-- DIRECTIONS --
In the listing below, pick out lines with "options".

**** INFORMATION PROVIDED

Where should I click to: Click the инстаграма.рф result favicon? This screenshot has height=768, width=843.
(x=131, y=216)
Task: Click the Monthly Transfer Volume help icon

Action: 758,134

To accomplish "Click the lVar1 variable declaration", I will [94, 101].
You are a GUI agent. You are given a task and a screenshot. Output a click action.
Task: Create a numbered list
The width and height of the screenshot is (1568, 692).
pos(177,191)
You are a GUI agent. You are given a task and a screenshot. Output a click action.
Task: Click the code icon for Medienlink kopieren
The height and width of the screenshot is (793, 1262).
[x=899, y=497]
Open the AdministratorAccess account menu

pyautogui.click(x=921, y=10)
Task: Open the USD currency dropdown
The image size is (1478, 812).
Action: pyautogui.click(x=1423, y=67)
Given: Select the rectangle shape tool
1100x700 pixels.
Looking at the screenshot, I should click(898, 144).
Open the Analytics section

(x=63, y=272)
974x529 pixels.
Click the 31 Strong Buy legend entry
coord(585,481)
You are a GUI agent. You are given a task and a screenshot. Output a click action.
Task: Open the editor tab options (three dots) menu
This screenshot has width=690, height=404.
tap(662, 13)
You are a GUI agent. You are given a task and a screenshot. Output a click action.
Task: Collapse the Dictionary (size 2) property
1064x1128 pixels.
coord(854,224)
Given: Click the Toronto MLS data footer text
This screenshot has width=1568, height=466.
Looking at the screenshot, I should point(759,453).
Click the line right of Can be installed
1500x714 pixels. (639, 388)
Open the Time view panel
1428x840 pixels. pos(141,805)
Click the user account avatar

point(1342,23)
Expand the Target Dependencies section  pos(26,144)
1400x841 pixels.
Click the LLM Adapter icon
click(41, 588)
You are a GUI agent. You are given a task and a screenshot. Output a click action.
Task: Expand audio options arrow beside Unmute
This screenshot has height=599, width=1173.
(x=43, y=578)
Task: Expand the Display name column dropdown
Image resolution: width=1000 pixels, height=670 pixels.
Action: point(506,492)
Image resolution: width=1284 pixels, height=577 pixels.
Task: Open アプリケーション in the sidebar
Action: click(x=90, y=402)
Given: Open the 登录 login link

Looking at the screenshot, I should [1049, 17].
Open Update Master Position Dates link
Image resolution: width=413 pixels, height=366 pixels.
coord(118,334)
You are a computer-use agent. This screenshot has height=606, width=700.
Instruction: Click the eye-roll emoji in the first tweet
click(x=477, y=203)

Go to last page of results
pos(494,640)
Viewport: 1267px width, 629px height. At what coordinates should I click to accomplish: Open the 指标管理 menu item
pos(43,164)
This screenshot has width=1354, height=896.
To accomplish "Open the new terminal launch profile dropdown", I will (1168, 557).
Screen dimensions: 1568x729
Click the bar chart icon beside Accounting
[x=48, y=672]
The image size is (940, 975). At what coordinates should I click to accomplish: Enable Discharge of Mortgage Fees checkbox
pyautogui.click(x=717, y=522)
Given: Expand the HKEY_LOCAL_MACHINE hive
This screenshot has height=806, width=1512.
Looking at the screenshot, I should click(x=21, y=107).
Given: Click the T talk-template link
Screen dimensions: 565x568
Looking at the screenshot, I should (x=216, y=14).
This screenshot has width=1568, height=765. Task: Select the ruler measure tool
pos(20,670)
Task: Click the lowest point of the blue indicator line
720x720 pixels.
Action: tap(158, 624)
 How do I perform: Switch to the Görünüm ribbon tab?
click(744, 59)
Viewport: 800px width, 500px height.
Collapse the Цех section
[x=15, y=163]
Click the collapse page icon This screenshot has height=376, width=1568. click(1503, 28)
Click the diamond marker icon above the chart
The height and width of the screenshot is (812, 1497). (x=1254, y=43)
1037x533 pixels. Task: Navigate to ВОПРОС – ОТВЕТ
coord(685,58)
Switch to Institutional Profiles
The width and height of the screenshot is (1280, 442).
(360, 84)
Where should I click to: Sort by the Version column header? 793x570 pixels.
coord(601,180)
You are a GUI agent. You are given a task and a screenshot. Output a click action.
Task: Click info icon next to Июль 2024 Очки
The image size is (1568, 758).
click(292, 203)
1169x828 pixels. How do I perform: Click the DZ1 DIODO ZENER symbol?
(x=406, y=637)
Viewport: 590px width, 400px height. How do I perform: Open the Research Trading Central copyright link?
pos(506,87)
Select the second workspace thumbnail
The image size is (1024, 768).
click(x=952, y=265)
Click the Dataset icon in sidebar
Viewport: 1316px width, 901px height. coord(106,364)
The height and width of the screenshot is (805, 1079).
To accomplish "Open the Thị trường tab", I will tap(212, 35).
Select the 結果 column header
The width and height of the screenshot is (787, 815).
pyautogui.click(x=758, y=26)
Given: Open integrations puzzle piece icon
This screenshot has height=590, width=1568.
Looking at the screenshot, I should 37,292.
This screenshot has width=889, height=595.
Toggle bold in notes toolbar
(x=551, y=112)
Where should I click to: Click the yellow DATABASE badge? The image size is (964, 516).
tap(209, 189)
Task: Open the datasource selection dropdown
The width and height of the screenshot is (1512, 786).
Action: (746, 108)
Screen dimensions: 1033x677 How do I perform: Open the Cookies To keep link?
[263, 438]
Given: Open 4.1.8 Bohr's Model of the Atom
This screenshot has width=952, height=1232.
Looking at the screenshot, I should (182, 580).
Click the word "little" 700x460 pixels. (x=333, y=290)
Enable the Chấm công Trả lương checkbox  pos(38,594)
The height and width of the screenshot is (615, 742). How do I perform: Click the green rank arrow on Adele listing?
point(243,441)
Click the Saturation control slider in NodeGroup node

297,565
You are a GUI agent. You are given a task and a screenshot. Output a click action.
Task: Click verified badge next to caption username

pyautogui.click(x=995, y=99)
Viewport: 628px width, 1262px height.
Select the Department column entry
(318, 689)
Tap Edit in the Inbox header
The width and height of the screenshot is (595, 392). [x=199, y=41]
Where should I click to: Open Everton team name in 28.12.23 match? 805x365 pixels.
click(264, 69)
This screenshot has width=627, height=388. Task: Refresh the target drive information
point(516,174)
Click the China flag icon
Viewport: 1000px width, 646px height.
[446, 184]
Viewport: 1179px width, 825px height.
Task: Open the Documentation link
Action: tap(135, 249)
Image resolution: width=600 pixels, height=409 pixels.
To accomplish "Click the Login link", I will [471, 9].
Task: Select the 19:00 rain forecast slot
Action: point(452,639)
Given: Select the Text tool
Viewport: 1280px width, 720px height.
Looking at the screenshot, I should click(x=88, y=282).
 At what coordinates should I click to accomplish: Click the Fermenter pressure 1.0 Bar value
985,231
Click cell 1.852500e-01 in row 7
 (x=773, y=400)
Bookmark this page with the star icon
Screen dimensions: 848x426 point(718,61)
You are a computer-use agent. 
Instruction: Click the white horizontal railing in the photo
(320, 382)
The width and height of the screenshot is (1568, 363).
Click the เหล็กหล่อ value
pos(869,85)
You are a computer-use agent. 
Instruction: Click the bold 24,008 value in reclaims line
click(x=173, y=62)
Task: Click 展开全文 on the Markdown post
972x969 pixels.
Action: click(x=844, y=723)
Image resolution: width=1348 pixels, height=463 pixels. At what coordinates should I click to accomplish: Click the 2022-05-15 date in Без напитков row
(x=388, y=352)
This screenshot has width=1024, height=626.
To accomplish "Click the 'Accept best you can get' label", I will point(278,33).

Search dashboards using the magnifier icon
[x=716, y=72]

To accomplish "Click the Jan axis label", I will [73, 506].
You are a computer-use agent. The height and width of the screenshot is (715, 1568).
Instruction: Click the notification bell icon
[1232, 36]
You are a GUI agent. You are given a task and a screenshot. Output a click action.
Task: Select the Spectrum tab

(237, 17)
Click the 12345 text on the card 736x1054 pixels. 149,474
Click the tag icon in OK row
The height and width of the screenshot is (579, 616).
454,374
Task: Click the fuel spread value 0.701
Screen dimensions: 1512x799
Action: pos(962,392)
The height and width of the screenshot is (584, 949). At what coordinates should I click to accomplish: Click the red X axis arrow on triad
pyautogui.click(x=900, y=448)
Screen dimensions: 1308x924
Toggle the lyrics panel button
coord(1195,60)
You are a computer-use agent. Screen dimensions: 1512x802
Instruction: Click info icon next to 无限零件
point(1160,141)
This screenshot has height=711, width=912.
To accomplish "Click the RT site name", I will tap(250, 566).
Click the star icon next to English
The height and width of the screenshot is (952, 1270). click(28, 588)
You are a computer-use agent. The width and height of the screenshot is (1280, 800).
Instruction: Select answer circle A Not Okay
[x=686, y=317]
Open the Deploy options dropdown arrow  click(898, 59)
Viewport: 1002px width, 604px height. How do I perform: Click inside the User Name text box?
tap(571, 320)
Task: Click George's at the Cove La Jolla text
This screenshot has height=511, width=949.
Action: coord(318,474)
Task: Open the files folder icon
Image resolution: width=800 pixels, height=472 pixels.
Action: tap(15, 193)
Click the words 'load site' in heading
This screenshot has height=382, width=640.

********

-- SOLVED PROBLEM --
Task: Open the editor tab options (three dots) menu
Task: Expand audio options arrow beside Unmute
Open the Deploy options dropdown arrow  click(898, 59)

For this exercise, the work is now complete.